_WHAT THE TASK ASKS_:
Transcribe the entries below exactly, starting with the line that has "Image resolution: width=453" and stopping after the line that has "Click the word 'Phi-lip-pin.' in option A"; no pictures belong in the copy.

_RECORDS FOR THIS EXERCISE_:
# # # #

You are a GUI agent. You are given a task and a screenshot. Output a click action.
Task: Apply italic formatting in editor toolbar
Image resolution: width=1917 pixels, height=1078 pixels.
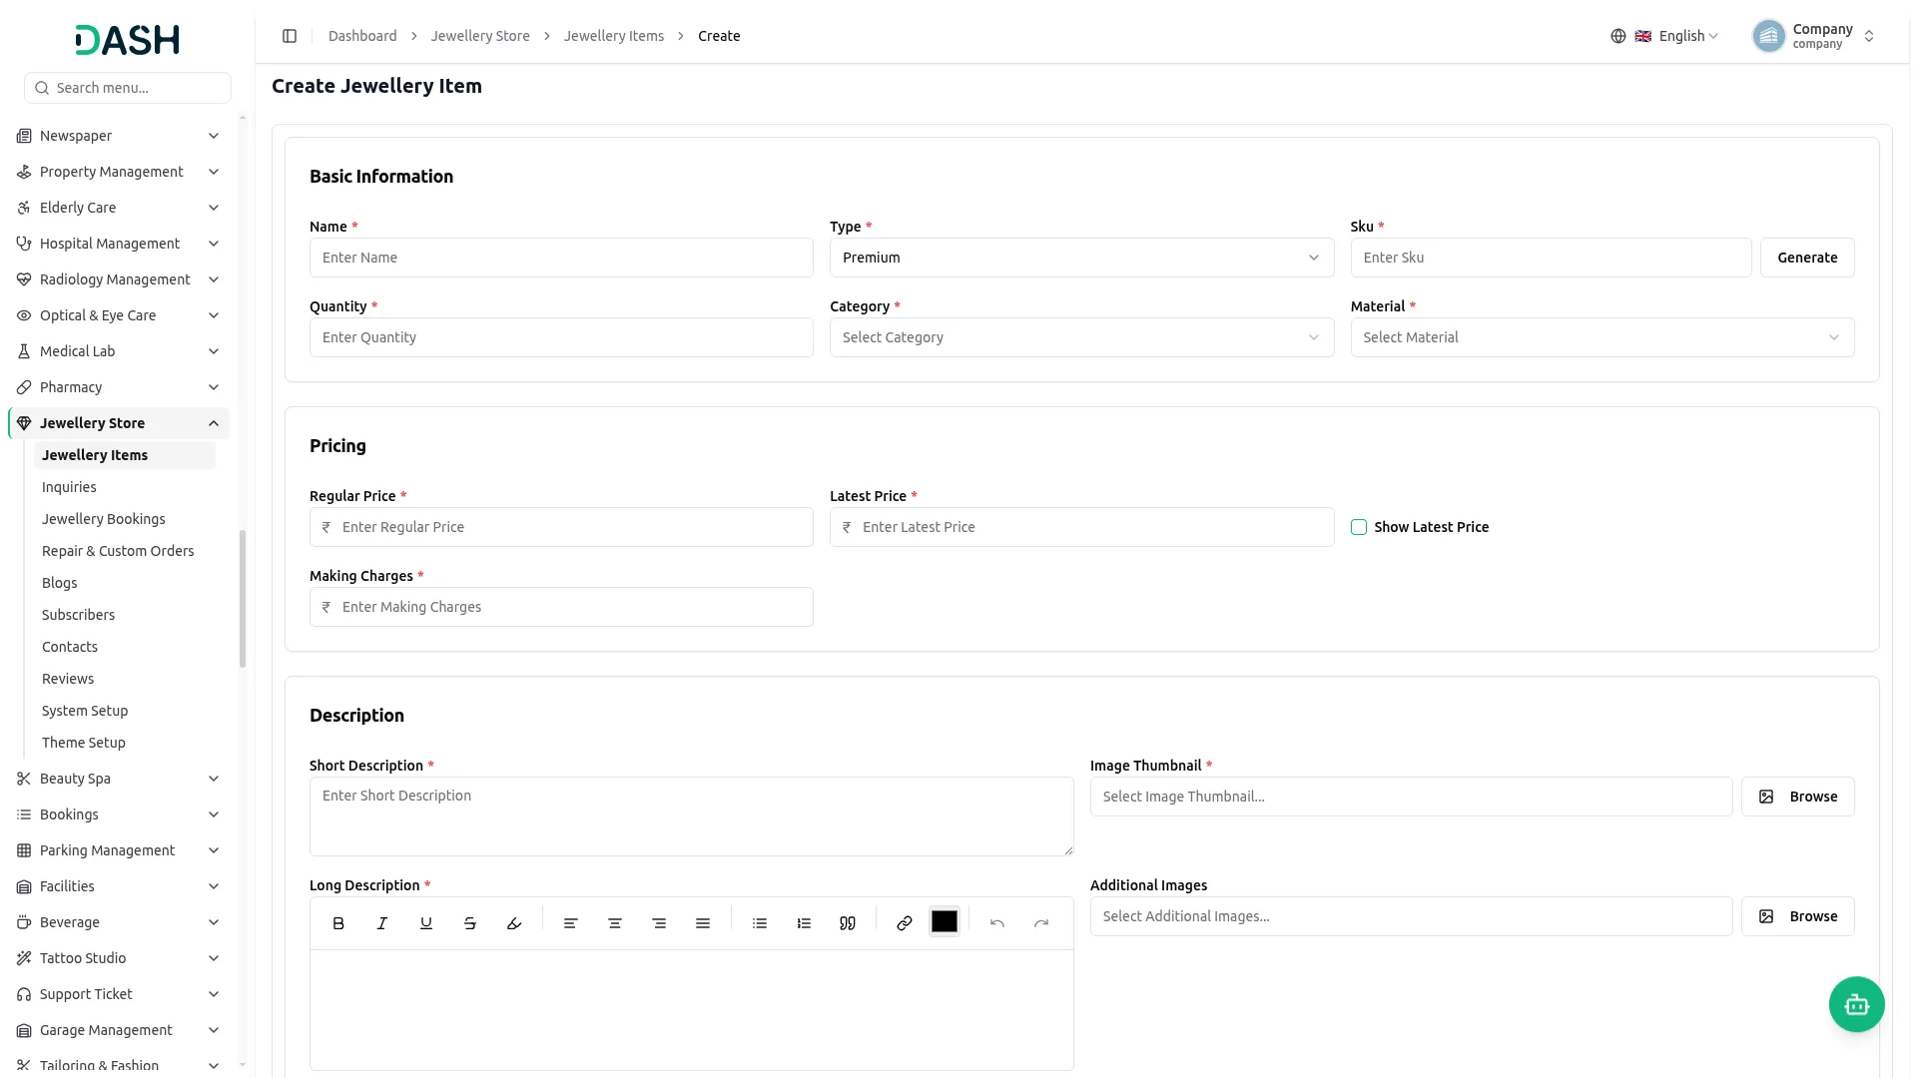coord(382,923)
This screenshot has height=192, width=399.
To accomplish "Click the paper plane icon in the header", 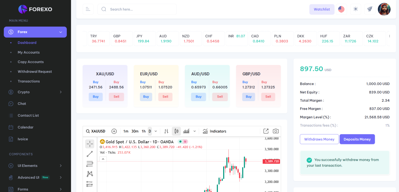I will [x=370, y=9].
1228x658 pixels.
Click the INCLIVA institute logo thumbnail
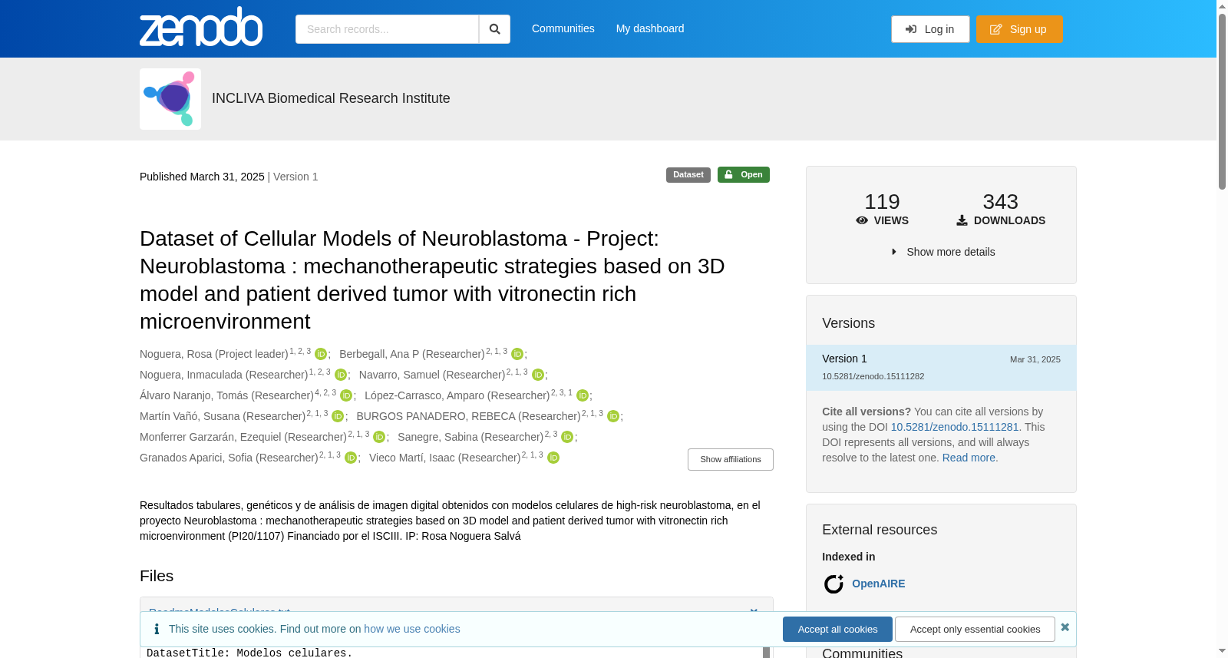[170, 99]
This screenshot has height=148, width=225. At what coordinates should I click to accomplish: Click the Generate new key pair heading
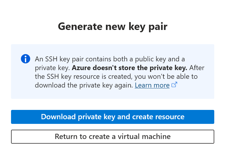pyautogui.click(x=113, y=26)
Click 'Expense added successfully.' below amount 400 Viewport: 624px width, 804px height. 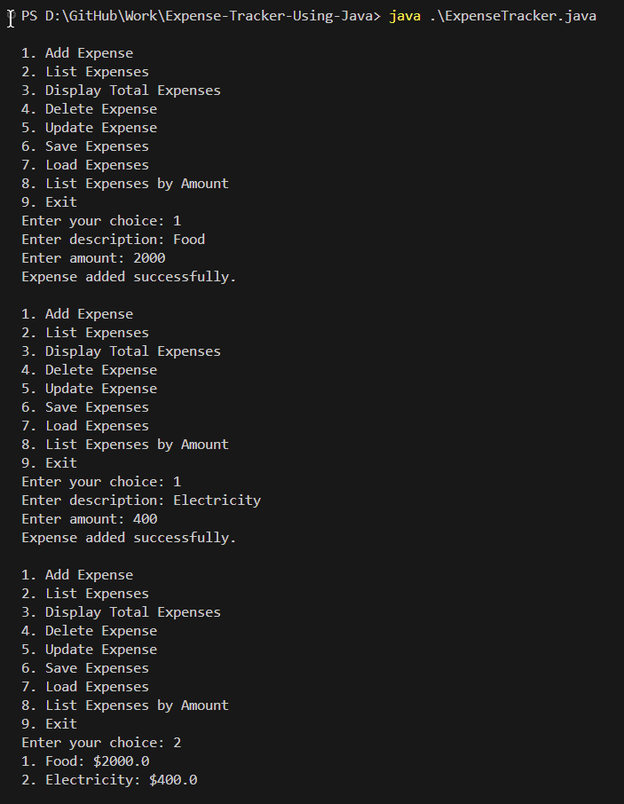pyautogui.click(x=129, y=538)
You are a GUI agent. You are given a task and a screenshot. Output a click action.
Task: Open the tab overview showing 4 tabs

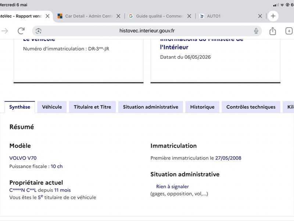tap(289, 31)
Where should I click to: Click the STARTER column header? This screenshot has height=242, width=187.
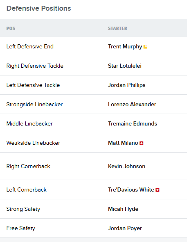(x=117, y=28)
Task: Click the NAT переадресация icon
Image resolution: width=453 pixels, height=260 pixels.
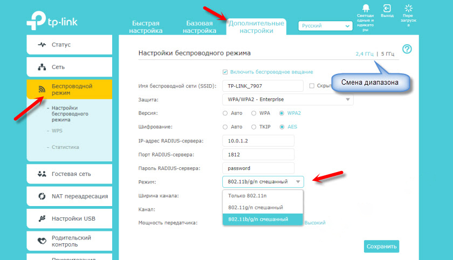Action: click(x=42, y=196)
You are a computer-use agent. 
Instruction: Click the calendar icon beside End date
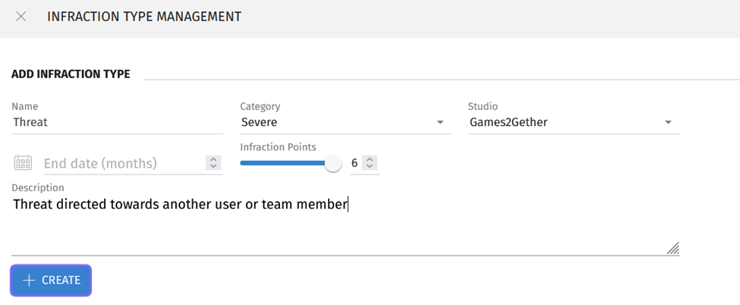click(x=23, y=162)
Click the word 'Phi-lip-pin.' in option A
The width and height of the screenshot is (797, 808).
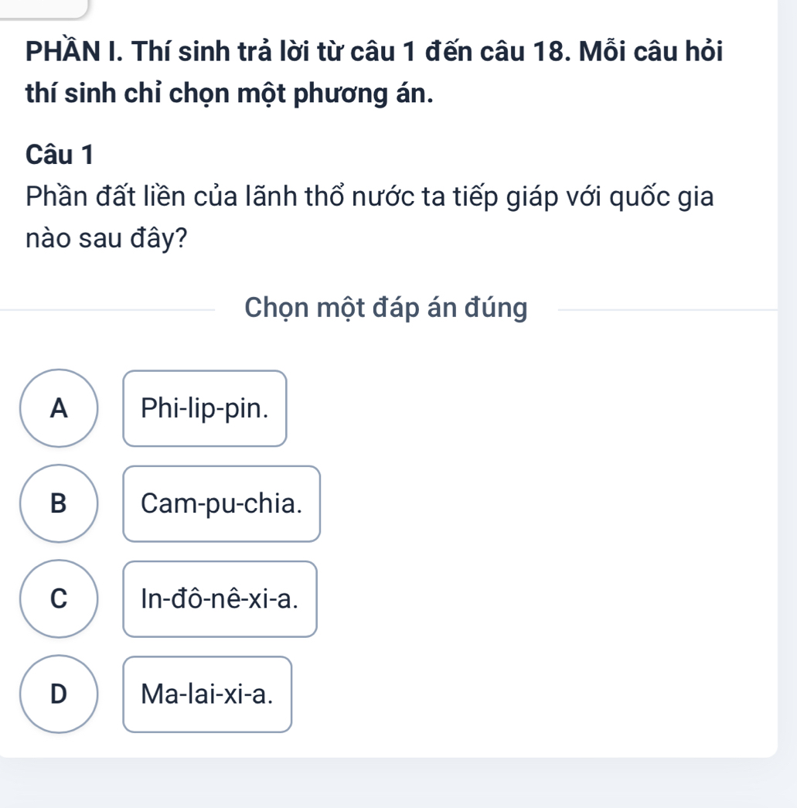pos(206,408)
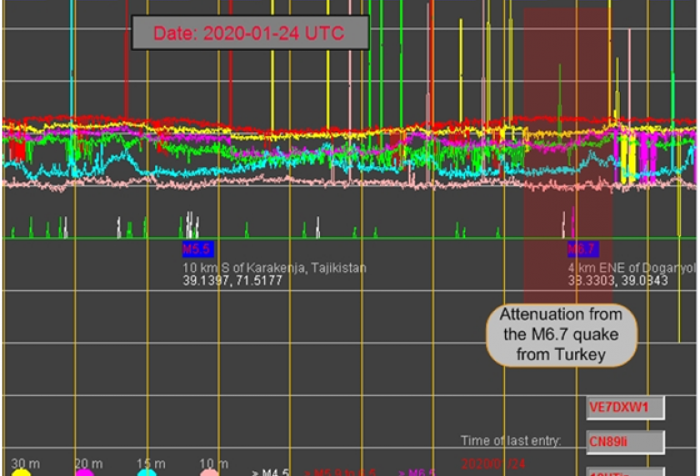Click the cyan 15 m band circle
The height and width of the screenshot is (476, 700).
pyautogui.click(x=147, y=472)
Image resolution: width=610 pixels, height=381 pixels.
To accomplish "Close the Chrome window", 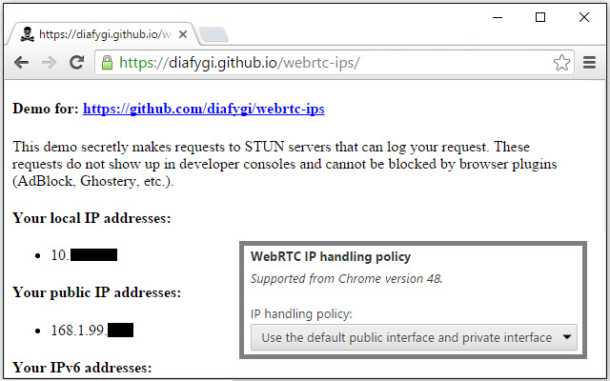I will point(583,16).
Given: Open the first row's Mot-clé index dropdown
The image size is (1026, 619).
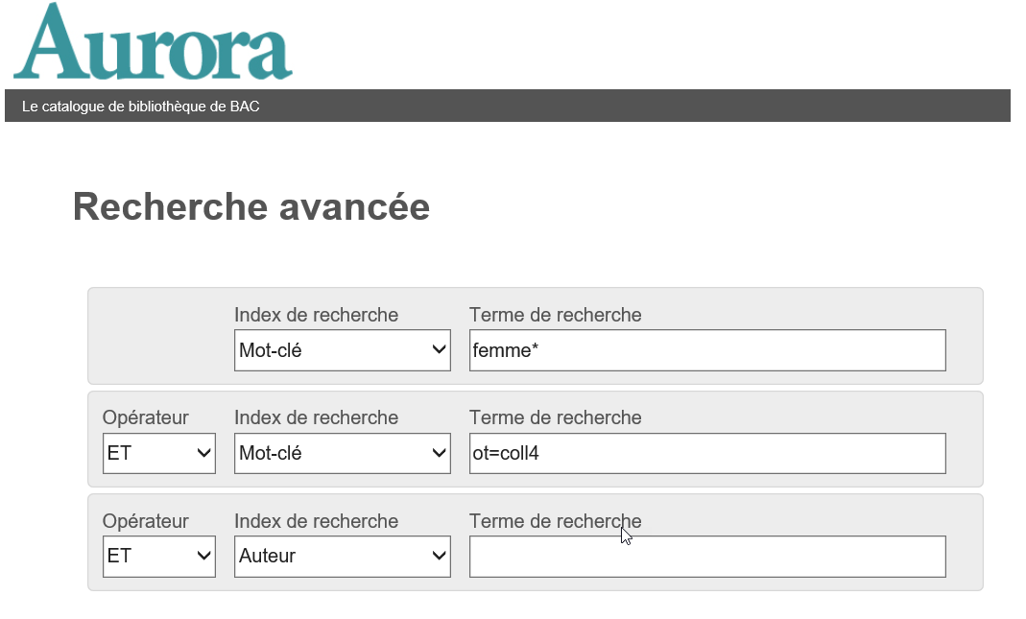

# # # #

_EXERCISE SOLUTION_:
Image resolution: width=453 pixels, height=260 pixels.
Action: click(x=42, y=196)
You are a computer-use agent. 
Instruction: Click the calendar icon beside End date
click(x=23, y=162)
Click the word 'Phi-lip-pin.' in option A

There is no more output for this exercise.